● Istruzioni dell'esercizio:
Riporti per intero ogni riga qui sotto in cui compare la parola "audio".

[Voci di dati]

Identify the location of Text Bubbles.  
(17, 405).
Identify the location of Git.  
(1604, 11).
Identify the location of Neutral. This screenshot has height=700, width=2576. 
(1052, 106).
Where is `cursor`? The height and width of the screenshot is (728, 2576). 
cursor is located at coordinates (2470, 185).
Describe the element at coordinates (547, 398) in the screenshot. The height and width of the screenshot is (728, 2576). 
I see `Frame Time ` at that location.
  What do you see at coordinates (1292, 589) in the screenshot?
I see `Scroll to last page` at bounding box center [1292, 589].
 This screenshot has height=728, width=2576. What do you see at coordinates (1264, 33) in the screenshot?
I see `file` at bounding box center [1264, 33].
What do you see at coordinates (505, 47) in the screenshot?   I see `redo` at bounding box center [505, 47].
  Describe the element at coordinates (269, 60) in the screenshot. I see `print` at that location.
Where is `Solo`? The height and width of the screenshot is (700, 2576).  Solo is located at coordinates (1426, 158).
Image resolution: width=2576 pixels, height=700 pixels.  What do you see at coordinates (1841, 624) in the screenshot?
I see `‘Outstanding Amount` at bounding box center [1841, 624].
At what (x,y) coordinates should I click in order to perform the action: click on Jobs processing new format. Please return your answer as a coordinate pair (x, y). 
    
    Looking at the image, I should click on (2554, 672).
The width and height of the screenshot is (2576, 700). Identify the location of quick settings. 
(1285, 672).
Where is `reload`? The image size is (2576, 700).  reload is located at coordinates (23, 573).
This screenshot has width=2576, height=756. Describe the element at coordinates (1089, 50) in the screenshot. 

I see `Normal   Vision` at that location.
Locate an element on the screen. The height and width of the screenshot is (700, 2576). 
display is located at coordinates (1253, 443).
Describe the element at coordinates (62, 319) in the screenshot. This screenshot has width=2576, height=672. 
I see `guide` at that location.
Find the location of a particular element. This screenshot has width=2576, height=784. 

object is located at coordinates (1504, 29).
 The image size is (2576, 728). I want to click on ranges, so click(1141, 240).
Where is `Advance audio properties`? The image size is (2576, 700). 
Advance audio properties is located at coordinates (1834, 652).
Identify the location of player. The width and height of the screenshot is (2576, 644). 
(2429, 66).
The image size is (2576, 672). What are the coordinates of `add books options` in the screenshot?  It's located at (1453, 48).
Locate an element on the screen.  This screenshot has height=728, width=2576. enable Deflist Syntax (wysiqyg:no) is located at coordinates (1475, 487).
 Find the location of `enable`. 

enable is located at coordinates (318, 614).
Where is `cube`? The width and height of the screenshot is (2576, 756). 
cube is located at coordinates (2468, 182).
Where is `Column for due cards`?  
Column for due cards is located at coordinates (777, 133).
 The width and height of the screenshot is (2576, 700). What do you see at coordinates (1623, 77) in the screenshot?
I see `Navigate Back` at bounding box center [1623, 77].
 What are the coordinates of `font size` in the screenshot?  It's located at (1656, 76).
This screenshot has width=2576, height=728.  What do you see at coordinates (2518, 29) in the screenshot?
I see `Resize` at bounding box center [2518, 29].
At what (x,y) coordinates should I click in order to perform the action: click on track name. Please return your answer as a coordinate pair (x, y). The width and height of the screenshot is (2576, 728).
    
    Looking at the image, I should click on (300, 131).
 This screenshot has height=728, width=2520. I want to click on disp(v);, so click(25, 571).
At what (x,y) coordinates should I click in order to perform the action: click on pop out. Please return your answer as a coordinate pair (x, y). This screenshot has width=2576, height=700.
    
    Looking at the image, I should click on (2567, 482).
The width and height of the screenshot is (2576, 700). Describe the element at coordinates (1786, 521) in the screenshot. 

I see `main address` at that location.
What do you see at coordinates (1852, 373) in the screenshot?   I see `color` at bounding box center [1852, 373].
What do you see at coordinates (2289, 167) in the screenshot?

● Risultato dell'esercizio:
Where is `Advance audio properties`? The image size is (2576, 700). 
Advance audio properties is located at coordinates (1834, 652).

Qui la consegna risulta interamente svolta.